Le domaine politique est le plus englobant de tous : des différentes instances dont dépend la vie des hommes sur terre il est le plus élevé. Mais son importance comporte un danger spécial d’idolâtrie : il lui est très difficile d’accepter de ne pas être l’absolu, de ne pas tout régir. On le voit bien aujourd’hui où le politique soupçonne de « communautarisme » et ou de « complotisme » tout ce qui prétend mettre des limites à l’intervention de l’Etat dans la vie des Français.

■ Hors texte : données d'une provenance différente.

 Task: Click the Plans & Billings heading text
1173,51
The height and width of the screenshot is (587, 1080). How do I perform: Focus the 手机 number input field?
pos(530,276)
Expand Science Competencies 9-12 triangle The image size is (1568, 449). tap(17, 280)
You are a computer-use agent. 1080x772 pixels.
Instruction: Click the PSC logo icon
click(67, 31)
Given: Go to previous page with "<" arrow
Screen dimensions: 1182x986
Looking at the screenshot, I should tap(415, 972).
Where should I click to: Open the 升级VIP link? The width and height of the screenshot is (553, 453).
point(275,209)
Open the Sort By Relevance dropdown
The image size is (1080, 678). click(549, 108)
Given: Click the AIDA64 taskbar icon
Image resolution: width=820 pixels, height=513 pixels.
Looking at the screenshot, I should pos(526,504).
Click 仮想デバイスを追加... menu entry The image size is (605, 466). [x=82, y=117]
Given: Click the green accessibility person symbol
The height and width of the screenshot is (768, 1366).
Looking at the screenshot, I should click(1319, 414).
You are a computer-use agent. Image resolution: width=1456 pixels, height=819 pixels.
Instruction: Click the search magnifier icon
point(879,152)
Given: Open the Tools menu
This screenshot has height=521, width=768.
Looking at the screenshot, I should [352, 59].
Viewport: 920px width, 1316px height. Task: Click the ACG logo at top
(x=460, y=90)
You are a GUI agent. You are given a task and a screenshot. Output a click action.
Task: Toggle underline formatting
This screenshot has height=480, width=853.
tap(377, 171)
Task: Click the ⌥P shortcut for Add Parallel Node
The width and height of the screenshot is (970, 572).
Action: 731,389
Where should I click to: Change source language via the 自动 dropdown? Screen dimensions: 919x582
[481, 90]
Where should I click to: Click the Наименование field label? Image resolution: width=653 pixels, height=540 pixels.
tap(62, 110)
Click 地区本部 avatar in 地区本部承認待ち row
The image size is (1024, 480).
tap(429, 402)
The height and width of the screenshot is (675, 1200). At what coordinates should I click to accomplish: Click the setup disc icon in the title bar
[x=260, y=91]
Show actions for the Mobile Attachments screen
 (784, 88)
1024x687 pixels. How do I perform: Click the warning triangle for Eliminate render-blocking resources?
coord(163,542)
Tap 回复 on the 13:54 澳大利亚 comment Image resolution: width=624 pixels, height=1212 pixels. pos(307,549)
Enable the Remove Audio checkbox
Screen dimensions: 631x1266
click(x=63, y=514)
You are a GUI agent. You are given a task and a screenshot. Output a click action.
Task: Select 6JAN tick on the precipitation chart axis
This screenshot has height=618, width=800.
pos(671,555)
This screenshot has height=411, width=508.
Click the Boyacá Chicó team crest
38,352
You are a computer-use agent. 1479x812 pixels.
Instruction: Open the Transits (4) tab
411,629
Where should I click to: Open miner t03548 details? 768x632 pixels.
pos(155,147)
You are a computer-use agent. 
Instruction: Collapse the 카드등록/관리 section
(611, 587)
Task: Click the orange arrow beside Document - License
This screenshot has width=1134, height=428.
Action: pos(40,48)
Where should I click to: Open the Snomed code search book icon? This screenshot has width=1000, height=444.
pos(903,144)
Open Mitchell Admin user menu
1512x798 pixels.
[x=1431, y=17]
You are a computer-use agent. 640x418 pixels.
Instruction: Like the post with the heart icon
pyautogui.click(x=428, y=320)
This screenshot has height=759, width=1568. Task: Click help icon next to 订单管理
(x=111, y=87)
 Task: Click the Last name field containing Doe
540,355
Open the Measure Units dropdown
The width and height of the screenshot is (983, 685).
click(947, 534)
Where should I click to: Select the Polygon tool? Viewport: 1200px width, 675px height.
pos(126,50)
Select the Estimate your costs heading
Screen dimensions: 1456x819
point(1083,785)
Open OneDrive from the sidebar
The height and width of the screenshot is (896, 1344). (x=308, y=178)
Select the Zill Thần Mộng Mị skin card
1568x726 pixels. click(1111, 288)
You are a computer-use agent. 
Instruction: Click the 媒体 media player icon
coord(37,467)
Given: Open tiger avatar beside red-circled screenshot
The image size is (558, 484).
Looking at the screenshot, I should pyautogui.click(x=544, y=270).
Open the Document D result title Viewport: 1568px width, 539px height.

Fêter le Christ Roi, c’est remettre les choses à leur place : reconnaître les exigences du bien commun à tous les échelons et accepter de collaborer loyalement avec ceux qui exercent cette responsabilité. Mais il s’agit en même temps de refuser à César le droit de diriger nos consciences et de décider à notre place du bien et du mal. Sur ce terrain, seul le Christ et son Eglise sont les guides que nous voulons suivre.
Seul le Christ est notre Roi et nous sommes prêts à verser notre sang pour lui rester fidèles.